Lo que la poesía representó para Juan Ramón como medio de conocimiento y el grado de angustia con que acudía a ella podrá entenderse relacionando este problema con la situación   —202→   desde la cual se plantea: el hombre apremiado por la preocupación de la muerte, por una obsesión de muerte que quita sabor a la vida y le obliga a concentrarse en la creación poética como única posibilidad de encontrar una defensa, una salida. Y las invenciones le dejan sentimiento ambiguo: en cada poema se nota revivir; triunfa y existe venciendo la inexorable ley del destino humano; pero, también, cada obra, al no ser el descubrimiento esperado le incita a ir más allá, a buscar más lejos -y más hondo-, por lo cual su progresión se realiza en extensión e intensión: diciendo más y diciendo más intensamente lo cantado.

A Juan Ramón no le atraían los procesos ilógicos como medio de creación poética. Su poesía se forjó en la contemplación de la belleza, mas, según aclara en un fragmento de Ideolojía lírica19, añadiéndole «el verdadero éstasis sereno». Conviene subrayar el valor de la serenidad, en este caso equivalente a conciencia de que la obra fermenta oscuramente, en la paz del alma, sueño fecundo y tranquilo. No afanosa persecución, sino espera calma y confiada de que llegará al corazón el aletazo revelador y a los labios la palabra necesaria.

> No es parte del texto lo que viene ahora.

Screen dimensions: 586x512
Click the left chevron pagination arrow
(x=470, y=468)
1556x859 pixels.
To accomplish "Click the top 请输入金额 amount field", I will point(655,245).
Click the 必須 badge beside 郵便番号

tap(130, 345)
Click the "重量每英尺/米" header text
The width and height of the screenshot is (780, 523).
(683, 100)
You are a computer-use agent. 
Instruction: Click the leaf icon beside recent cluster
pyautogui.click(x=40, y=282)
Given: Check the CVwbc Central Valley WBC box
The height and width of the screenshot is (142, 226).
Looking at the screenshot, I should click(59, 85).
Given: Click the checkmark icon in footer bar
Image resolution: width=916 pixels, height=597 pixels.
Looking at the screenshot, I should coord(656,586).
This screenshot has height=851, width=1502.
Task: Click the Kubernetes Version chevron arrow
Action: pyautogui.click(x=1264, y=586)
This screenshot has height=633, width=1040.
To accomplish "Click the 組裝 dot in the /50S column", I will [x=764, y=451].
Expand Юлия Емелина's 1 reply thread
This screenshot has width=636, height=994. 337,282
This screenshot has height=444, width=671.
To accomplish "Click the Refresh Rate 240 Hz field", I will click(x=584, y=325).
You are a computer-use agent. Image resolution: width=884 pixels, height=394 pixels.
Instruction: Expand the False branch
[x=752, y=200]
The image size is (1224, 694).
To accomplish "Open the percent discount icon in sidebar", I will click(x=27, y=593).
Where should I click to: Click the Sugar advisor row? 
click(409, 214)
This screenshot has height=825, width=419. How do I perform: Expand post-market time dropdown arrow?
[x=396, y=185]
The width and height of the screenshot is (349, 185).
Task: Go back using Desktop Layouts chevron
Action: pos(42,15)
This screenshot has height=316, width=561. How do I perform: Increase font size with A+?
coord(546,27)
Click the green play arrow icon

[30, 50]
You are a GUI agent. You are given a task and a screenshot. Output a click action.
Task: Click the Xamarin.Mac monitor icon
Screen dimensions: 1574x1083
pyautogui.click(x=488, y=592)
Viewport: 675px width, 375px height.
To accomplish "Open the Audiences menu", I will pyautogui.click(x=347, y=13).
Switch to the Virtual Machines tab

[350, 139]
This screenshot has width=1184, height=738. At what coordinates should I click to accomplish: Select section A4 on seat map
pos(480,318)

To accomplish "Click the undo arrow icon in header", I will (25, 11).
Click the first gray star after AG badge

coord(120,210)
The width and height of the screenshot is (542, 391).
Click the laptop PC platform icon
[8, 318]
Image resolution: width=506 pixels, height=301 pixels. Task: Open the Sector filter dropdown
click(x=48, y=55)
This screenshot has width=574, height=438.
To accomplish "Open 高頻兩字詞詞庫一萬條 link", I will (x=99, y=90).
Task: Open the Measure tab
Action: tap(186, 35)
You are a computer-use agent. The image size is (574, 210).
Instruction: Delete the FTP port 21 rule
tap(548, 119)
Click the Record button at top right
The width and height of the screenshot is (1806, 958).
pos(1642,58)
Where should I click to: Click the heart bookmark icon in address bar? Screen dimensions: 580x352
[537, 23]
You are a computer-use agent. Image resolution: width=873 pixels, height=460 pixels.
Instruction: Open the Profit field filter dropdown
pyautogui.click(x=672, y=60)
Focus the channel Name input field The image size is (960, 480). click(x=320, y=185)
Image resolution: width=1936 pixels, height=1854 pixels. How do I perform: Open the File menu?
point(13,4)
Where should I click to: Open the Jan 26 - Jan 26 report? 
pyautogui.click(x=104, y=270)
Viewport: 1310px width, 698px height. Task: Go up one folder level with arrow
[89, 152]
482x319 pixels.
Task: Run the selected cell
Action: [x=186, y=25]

Cuando Juan Ramón habla de poesía se refiere como es natural a la suya, y partiendo de su experiencia insiste en la doble vertiente de la creación, a la vez germinante en la conciencia e iluminada por ella. La sensibilidad poética no opera únicamente en el momento inicial, cuando la intuición surge, sino en el curso de las operaciones cuyo resultado será el poema, entre las cuales la fundamental y decisiva es la selección de las palabras y el modo de organizarlas en el texto, buscando ritmos y resonancias adecuados para expresar eficazmente el sentimiento.

La grandeza y también la limitación de Juan Ramón fue reducir la belleza al reflejo del propio ser. Hay un poema en donde orgullosamente se reconoce esa limitación:


«¡No estás en ti, belleza innúmera,
que con tu fin me tientas, infinita,
a un sinfín de deleites!
¡Estás en mí, que te penetro
hasta el fondo, anhelando, cada instante,
—203→
traspasar los nadires más ocultos!
¡Estás en mí, que tengo
en mi pecho la aurora
y en mi espalda el poniente
-quemándome, trasparentándome
en una sola llama-; estás en mí, que te entro
en tu cuerpo mi alma
insaciable y eterna!»


(Piedra y cielo, 3ª, XLIII.)                


Grandeza, sí, pues el poeta tiene conciencia de su fuerza, del poder de su mirada trasfiguradora que al posarse sobre las cosas las inventa, da existencia y hace brillar con nuevo fulgor. El hecho es exacto y el poema se limita a captar una realidad. Pero, al mismo tiempo, revela una convicción excesiva, peligrosa, sobre los límites de aquel poder. Si el poeta crea la belleza no es porque la extraiga de sí, sino porque logra descubrirla donde se encuentra; el descubrimiento es una creación, desde luego, pero que da por supuesta la realidad en que se inspira (o le inspira).

El riesgo implícito en el confinamiento dentro del yo es el narcisismo: empeñarse en buscar la propia imagen en el fondo de la corriente, con el peligro de encontrar tan sólo una figura fluida e indecisa a la cual puede atribuirse una forma idéntica a la de quien la contempla.

Es justo concluir afirmando que Juan Ramón, al hacer de la poesía su tema esencial, acertaba, pues en él podía lograr, como logró, la identificación total entre el creador y lo creado; entre el resplandor de adentro y el impulso magnificante que llamamos lirismo.